Phil Oakey said in a 1983 NME interview with Morley that, as long as the Human League can release albums as good as Love and Dancing, "then we deserve to be heard in five years' time and we don't deserve to be dropped like, say, Adam Ant's been dropped." He later hailed the album as "so innovative" in an interview with The Quietus, saying: "Martin was splicing in empty tape so the music would jerk, and no one had done stuff like this before. The guys mastering the album were saying, ‘You can't do this.’ It was that original." Oakey and Rushent both considered Love and Dancing to be better than Dare, the latter believing it to break the mould and ignite "the whole of the modern dance scene," commenting: "There isn't one effect or trick that you hear in any gene of modern dance music that you won't find on Love and Dancing. Like the stuttering vocals. That's the first record you'll find it on." He cited creating Love and Dancing as the most creative experience he had ever had, but also found it hard to follow up from, and took a lengthy hiatus from music production.

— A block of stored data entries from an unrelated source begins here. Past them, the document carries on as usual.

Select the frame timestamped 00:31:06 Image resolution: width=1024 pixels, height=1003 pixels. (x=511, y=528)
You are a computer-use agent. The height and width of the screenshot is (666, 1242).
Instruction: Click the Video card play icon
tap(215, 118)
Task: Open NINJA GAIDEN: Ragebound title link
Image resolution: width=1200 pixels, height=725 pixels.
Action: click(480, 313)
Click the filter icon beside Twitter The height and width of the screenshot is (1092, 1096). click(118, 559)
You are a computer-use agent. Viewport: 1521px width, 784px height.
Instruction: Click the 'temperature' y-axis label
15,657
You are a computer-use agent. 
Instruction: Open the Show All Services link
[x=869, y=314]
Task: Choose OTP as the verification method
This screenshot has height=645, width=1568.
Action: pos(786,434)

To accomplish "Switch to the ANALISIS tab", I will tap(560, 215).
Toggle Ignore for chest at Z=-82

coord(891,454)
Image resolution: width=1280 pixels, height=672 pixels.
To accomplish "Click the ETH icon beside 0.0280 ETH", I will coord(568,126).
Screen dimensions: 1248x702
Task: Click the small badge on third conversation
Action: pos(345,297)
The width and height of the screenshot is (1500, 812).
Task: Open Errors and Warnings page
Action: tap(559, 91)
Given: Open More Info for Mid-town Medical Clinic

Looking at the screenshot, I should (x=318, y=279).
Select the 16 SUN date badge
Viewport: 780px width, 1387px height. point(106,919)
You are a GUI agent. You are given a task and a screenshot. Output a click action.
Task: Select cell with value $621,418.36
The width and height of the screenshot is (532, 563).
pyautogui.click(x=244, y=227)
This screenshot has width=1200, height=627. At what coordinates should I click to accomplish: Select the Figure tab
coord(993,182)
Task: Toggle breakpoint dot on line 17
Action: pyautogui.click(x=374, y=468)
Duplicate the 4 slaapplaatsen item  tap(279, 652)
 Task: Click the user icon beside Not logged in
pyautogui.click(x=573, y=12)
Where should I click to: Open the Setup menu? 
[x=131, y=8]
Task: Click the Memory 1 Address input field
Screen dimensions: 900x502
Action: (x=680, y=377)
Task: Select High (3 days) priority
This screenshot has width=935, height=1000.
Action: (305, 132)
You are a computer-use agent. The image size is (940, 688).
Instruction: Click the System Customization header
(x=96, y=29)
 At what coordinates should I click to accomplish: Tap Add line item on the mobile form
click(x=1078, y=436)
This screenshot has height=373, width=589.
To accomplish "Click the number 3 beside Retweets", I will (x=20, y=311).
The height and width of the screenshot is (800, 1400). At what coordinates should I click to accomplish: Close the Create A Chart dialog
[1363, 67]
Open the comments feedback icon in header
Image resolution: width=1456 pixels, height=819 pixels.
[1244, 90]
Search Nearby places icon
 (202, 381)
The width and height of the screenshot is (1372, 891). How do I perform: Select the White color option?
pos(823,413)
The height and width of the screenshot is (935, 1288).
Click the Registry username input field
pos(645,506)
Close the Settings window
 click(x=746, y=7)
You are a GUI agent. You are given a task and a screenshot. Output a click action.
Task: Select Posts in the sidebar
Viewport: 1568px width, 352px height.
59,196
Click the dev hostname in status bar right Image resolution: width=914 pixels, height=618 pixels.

Virgin Records released Love and Dancing on CD in 1984 and a remastered CD edition on 6 January 2003. Dare/Love and Dancing, containing remastered versions of the two albums in the same package, was released by Virgin Records in the UK on 21 October 2002 and by Caroline Records in the US on 28 January 2003. Billboard magazine described Dare/Love and Dancing as a "Vital Reissue". In the early 2010s, Rushent began creating an updated version of Love and Dancing using live instrumentation, but the project went unfinished due to his death in 2011. His son, producer Tim Rushent, said of the incomplete project: "He hated to repeat himself and was always looking to move productions forwards and challenge himself. There are some recordings, but they're not what he settled on. The plan is for the first, last and only time, one take, Love And Dancing Live. It's all mapped out, it's all dad's work. And dad being dad, it's not as straightforward as it sounds. All we have to do is see that his final production happens."

== Track listing ==
=== Side one ===
1. "Hard Times" (Jo Callis, Philip Oakey, Philip Adrian Wright) – 5:40
2. "Love Action (I Believe in Love)" (Ian Burden, Oakey) – 5:12
3. "Don't You Want Me" (Callis, Oakey, Wright) – 7:18

=== Side two ===
1. - "Things That Dreams Are Made Of" (Oakey, Wright) – 5:10
2. "Do or Die" (Burden, Oakey) – 4:36
3. "Seconds" (Callis, Oakey, Wright) – 2:25
4. "Open Your Heart" (Callis, Oakey) – 2:35
5. "The Sound of the Crowd" (Burden, Oakey) – 2:55

== Personnel ==
- Martin Rushent – producer, mixer
- Simon Fowler – photography

==Charts==

===Weekly charts===

Weekly chart performance for Love and Dancing
| Chart (1982) | Peak position |
|---|---|
| Australian Albums (Kent Music Report) | 42 |
| Finnish Albums (Suomen virallinen lista) | 22 |
| New Zealand Albums (RMNZ) | 20 |
| Swedish Albums (Sverigetopplistan) | 35 |
| UK Albums (OCC) | 3 |
| US Billboard 200 | 135 |

===Year-end charts===

Year-end chart performance for Love and Dancing
| Chart (1982) | Position |
|---|---|
| UK Albums (OCC) | 24 |

==Certifications==

Certifications for Love and Dancing
| Region | Certification | Certified units/sales |
| United Kingdom (BPI) | Platinum | 300,000^{^} |
^{^} Shipments figures based on certification alone.